Introduce one other author you think people should read, and suggest a good book with which to start.
Denise Mina, a Scots writer. Start with the hideously named and wonderfully realized Field of Blood.
Writers are better liars than other people: true or false? Why, or not?
I don't know about others, but I could convince you I'm the Queen of Denmark.
Offer a favorite sentence or passage from another writer.
There's a tree that grows in Brooklyn. Some people call it the Tree of Heaven. No matter where its seed falls, it makes a tree which struggles to reach the sky. It grows in boarded-up lots and out of neglected rubbish heaps. It grows up out of cellar gratings. It is the only tree that grows out of cement. It grows lushly...survives without sun, water, and seemingly without earth. It would be considered beautiful except that there are too many of it.
A Tree Grows in Brooklyn isn't just one of my favorite books; it's one of the best books ever written by anyone. I named my daughter Francie Nolan after the main character, because I thought she would be that tree, struggling up with a widowed mom and nothing to nurture her except my love. Now, I feel that way about the two girls we are adopting from Ethiopia. It's a strong, strong theme, a big deal in my life.
Have you ever made a literary pilgrimage?
Yes, three times to the parsonage in Haworth where Emily and Charlotte Brontë grew up.
Describe the best breakfast of your life.
My son is a chef... almost. He's like an orderly chef, still studying. Last year, he made me a Spanish omelet for Mother's Day. He pulled the yucky stringy things out of the eggs. (which I hate thinking about; I hate even thinking about the fact that eggs are one cell.) Dan even made the salsa from scratch.
Who's wilder on tour, rock bands or authors?

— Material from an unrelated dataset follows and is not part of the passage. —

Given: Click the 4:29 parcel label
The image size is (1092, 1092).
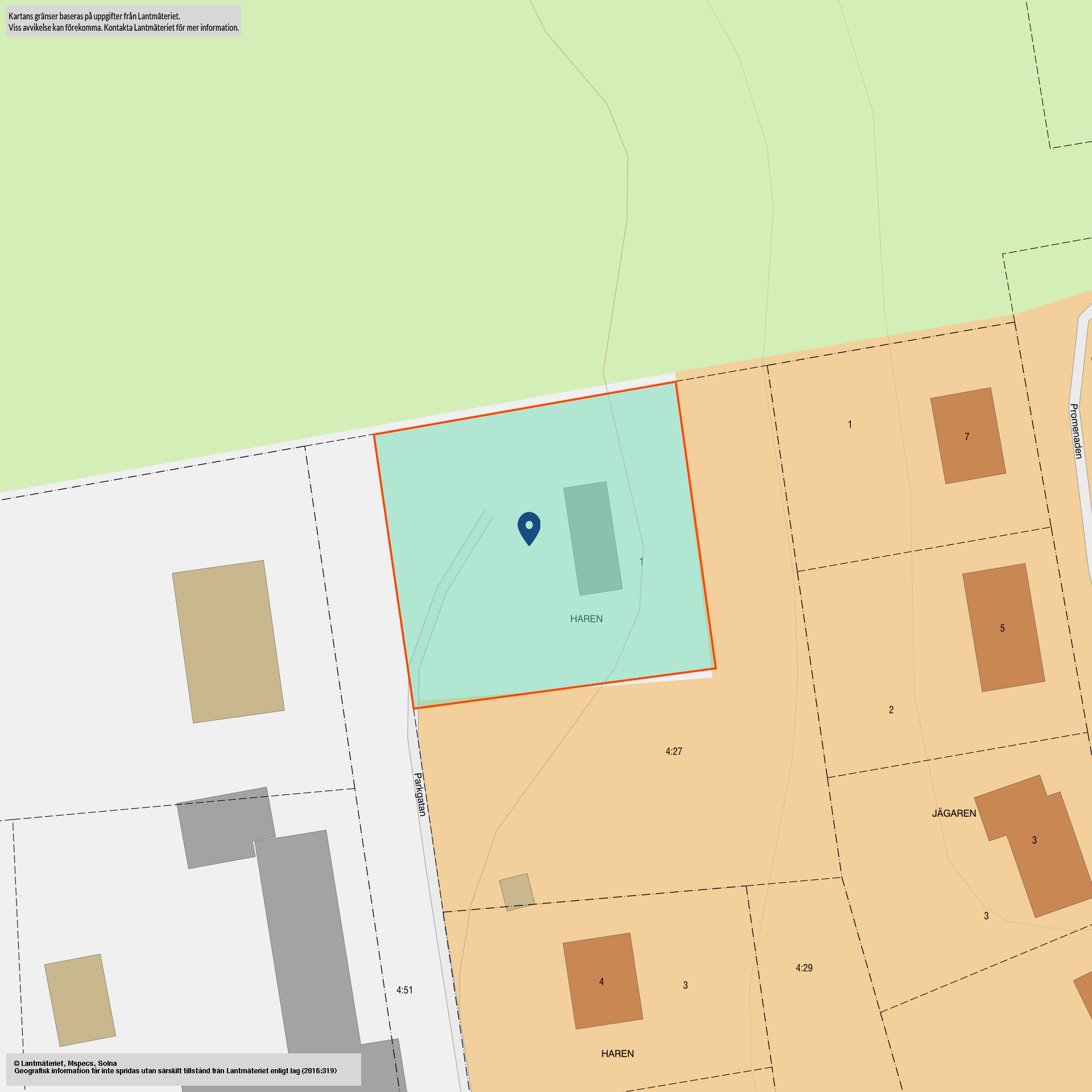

Well, I know plenty of authors who tour like Grand Funk Railroad, with groupies in every city, leather jackets on the expense account, and steak from room service... and those are women! I can't wait to get to my room and call my kids and, uh, read.
Talk about your vision of the ideal life.
Enough. Just enough. Neither too much money, food, champagne, social obligation, work, travel, or sleep. Except for children. I have too many for a normal person.
Recommend five or more books on a single subject of personal interest or expertise.
Five Great Books about the Immigrant Experience
A Tree Grows in Brooklyn by Betty Smith: It's simply the best book about a life well lived in adversity. Not one punch pulled.
I'm a Stranger Here Myself by Bill Bryson: Bill Bryson moved back from England to the United States after living for 20 years in the UK. While on an airplane, I laughed so hard about this book that a flight attendant asked me If I needed a blanket or something.
A Long Way Gone: Memoirs of a Boy Soldier by Ishmael Beah: Beah was one of the boys who took up arms as an alternative to being murdered by thugs in Sierra Leone. His account of their march ("In the night, sometimes a lion would pull one of the boys away...") is plain, chilling, eloquent, and amazing.
Death Comes for the Archbishop by Willa Cather: A young Catholic priest goes to live among the Indians in New Mexico and learns the elemental meaning of mystery and grace. He dies a prelate of his church, very wise, respected, still in wonder, at a great age, "of having lived."
The Great Gatsby by F. Scott Fitzgerald: I think this book should be called "The Great Novel." Ultimately, it is about immigrant striving, racism, and rejection of the striver by the ignorant moneyed class.